# Module 2: vLLM Baseline Benchmarking

This notebook runs GuideLLM benchmarks against your single-GPU vLLM deployment to establish a performance baseline for ParasolCloud's customer service workload.

## Prerequisites

Before running this notebook:
- Your vLLM InferenceService (`llama-vllm-single`) should be deployed and in `Ready` state
- Grafana dashboard should be configured to monitor vLLM metrics

## Objectives

By the end of this notebook, you'll have:
- Established single-GPU performance baseline
- Measured TTFT, ITL, and throughput at different load levels
- Identified saturation point for single-GPU deployment

## Setup and Configuration

In [None]:
# Install GuideLLM if not already installed
!pip install guidellm -q

In [None]:
import subprocess
import json
import pandas as pd
import matplotlib.pyplot as plt
from pathlib import Path

# Create output directory for results
output_dir = Path("benchmark-results/module-02")
output_dir.mkdir(parents=True, exist_ok=True)

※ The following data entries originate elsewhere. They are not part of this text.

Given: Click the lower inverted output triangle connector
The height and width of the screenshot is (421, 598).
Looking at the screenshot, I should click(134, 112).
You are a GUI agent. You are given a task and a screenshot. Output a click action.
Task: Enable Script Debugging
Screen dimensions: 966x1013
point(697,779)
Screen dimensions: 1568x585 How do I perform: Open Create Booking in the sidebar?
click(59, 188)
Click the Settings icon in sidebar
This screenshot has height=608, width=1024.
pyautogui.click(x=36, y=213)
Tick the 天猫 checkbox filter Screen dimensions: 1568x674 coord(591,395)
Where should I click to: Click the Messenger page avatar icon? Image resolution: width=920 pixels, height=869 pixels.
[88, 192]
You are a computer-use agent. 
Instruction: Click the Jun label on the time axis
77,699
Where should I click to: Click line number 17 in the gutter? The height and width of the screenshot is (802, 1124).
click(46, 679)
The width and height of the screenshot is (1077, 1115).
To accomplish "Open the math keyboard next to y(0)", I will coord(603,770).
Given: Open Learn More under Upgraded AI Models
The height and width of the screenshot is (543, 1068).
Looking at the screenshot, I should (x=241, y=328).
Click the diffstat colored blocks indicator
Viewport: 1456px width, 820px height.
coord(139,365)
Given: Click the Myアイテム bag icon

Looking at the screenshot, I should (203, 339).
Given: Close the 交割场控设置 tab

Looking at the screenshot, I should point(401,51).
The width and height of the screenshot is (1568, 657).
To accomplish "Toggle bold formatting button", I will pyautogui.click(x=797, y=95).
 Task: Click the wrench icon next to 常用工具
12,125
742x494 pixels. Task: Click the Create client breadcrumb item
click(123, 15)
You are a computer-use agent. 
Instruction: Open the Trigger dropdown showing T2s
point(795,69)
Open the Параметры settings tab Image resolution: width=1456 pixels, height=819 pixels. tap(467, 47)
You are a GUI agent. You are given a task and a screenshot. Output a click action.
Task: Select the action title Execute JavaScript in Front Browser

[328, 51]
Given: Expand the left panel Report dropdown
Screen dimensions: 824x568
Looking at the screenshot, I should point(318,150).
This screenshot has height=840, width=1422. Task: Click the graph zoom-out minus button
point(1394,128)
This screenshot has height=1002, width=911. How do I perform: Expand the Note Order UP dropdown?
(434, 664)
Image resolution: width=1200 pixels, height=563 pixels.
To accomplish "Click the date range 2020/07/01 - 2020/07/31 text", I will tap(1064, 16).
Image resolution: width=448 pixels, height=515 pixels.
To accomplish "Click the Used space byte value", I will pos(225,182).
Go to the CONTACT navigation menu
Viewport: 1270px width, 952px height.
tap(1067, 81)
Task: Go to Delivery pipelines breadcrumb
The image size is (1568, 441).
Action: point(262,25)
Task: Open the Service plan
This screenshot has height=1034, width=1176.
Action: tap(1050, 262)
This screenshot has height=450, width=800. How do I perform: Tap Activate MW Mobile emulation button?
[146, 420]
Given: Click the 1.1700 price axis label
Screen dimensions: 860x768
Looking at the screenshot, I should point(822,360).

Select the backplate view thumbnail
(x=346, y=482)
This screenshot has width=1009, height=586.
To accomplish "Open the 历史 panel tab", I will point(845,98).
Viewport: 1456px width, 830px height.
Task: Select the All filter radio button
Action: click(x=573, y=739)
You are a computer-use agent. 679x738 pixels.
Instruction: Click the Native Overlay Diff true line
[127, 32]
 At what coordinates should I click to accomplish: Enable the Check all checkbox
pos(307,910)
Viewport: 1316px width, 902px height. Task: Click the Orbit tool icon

print(f"Results will be saved to: {output_dir}")

## Get InferenceService URL

Retrieve the URL for your vLLM deployment:

In [None]:
# Get the inference URL from the InferenceService
result = subprocess.run(
    ["oc", "get", "inferenceservice", "llama-vllm-single", "-o", "jsonpath='{.status.url}'"],
    capture_output=True,
    text=True
)

INFERENCE_URL = result.stdout.strip().strip("'")
print(f"InferenceService URL: {INFERENCE_URL}")

# Verify the service is reachable
if not INFERENCE_URL:
    raise ValueError("Could not retrieve InferenceService URL. Ensure llama-vllm-single is deployed and Ready.")

# Construct the completions endpoint
COMPLETIONS_URL = f"{INFERENCE_URL}/v1/completions"
print(f"Completions endpoint: {COMPLETIONS_URL}")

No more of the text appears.